Fig. 1. Drop-on-drop experimental setup enables accelerated mixing in droplets.

Fig. 1

a Overview of the setup. The protein crystals are ejected by an acoustic droplet ejector (ADE, white and dark gray column above tape and on the right-hand side) and synchronized to the XFEL master clock. The burst of substrate drops is ejected by a piezoelectric injector (PEI, blue box above tape, on the left-hand side) that can accommodate disposable cartridges with a range of orifices that dictate the size of the droplets.
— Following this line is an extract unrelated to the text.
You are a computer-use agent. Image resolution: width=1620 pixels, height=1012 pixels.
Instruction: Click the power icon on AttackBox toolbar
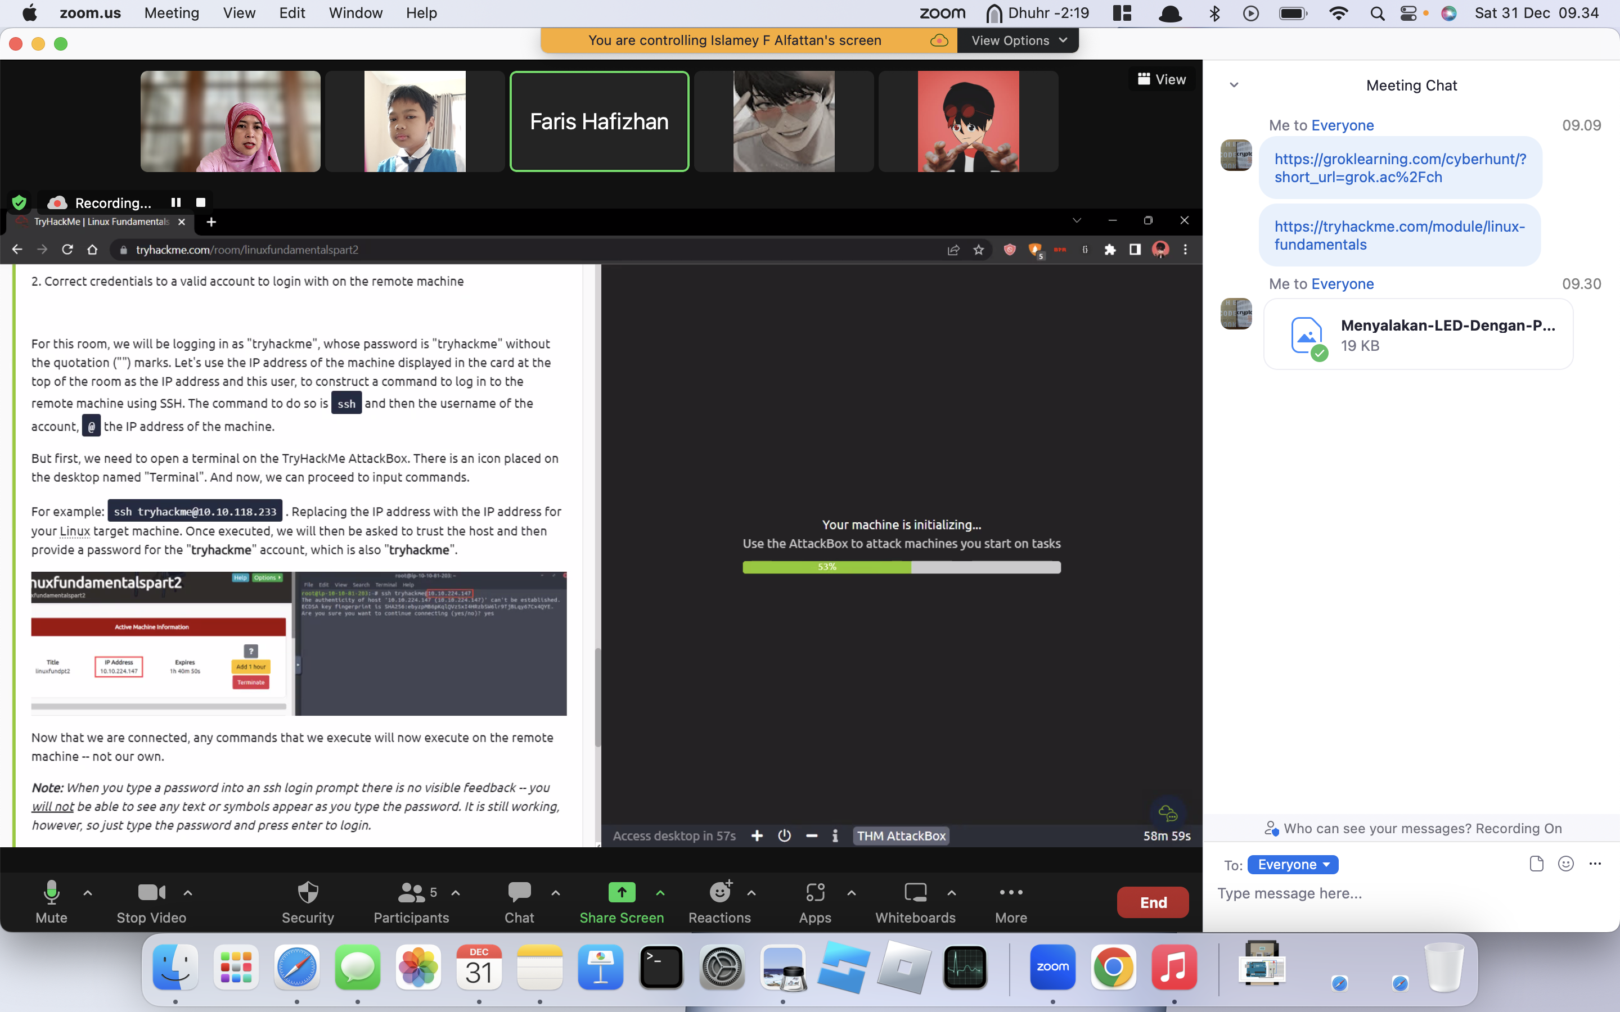point(784,835)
Reaction time is varied by the speed of the tape drive (10–600 mm s−1) and depends upon the location of the PEI with respect to the ADE droplet intersection and the X-ray interaction points; in the case reported here, we selected time points between 0.1 and 6 s. b Relative fluorescence intensity (crosses) of the calcium-bound forms of Fura Red (salmon) and Fluo-5N (purple) dyes obtained from the scaling of the normalized spectral components and their errors of the fits (Supplementary Fig. 5) compared to reaction simulations of collision-driven hydrodynamic flow (inset) and equilibration by diffusion. Lines correspond to the fitted exponential functions of the experimental data and rise times are indicated. Fluorescence signal of Fura Red rises faster than Fluo-5N due to the lower dissociation constant.